This issue came before the Georgia Court of Appeals. See Doxey v. Crissey, et al, A20A0443 (June 26, 2020). For those of you who do not know (the author included), a bridle path is “a trail for horseback riding.” The American Heritage Dictionary, 5th ed. (2020). See also Merriam-Webster Online Dictionary (2020) (bridle path is “a trail suitable for horseback riding”).
This case involved the enforceability of an easement originally intended as a bridle path, which the owner of the easement wanted to convert to a walking path. The case highlights two important principles related to real estate easements:
(1) To interpret the scope of an easement, the rules of contract construction apply; this is a question of law for the court. The cardinal rule of construction is to ascertain the parties’ intent. Here, the Court of Appeals found that the term “bridle path” has only one meaning, which is a trail for horseback riding. Thus, per the terms of the easement, the only allowed use under the easement was to ride a horse.

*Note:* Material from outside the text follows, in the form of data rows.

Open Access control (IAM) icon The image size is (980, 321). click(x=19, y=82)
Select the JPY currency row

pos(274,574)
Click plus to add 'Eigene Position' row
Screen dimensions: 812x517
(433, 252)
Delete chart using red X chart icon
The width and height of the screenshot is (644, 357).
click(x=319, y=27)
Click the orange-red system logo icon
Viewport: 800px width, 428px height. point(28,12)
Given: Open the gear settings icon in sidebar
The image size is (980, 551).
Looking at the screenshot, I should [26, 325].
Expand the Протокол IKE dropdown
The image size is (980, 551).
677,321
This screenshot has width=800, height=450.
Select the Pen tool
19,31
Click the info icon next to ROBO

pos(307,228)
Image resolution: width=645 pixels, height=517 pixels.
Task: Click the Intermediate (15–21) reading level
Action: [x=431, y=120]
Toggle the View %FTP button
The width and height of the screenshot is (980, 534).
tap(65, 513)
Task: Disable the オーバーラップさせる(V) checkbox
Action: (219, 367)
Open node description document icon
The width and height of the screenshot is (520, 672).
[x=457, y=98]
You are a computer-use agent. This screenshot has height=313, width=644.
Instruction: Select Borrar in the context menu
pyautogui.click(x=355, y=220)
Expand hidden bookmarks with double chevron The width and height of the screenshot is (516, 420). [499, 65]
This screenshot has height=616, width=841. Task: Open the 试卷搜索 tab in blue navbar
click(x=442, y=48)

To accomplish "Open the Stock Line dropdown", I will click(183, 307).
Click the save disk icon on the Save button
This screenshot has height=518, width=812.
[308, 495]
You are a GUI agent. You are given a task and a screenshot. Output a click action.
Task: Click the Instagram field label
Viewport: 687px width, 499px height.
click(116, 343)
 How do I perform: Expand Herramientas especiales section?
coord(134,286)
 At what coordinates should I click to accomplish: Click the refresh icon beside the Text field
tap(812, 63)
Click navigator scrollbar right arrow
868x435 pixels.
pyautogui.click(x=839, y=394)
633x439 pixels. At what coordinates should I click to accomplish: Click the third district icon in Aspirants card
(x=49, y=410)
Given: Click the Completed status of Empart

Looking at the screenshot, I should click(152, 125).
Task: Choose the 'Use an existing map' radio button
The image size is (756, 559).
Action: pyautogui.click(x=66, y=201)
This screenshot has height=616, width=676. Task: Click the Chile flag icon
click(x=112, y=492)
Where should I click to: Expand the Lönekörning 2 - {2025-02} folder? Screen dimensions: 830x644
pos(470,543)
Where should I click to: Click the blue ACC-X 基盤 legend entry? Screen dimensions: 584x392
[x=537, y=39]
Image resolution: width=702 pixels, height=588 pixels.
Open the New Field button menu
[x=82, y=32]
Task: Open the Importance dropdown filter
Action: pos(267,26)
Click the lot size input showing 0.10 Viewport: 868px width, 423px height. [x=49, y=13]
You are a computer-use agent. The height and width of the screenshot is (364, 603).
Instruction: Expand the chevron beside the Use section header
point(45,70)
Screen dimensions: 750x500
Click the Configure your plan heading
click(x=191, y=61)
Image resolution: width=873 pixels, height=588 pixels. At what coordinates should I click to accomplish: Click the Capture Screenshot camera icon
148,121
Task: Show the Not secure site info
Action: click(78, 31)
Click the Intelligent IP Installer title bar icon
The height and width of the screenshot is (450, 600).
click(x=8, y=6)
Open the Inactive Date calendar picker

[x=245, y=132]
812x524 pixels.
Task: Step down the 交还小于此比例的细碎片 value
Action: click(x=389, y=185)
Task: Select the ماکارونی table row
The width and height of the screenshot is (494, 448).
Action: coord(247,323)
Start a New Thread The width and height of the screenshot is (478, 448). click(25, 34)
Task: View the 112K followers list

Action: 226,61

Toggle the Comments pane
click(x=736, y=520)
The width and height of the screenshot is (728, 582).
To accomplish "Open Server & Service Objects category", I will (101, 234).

(2) As is typical in the law, there is an exception to the above rule. This occurs when use of the easement changes over time, so long as the change is not so substantial as to cause unreasonable damage to the servient estate or unreasonably interfere with its enjoyment. The servient estate is the property that granted or give the easement. This rule applies even without the consent of the servient estate. So, if the easement became a walking trail over time, and the change did not harm the party who granted the easement, then the easement converts to a walking path.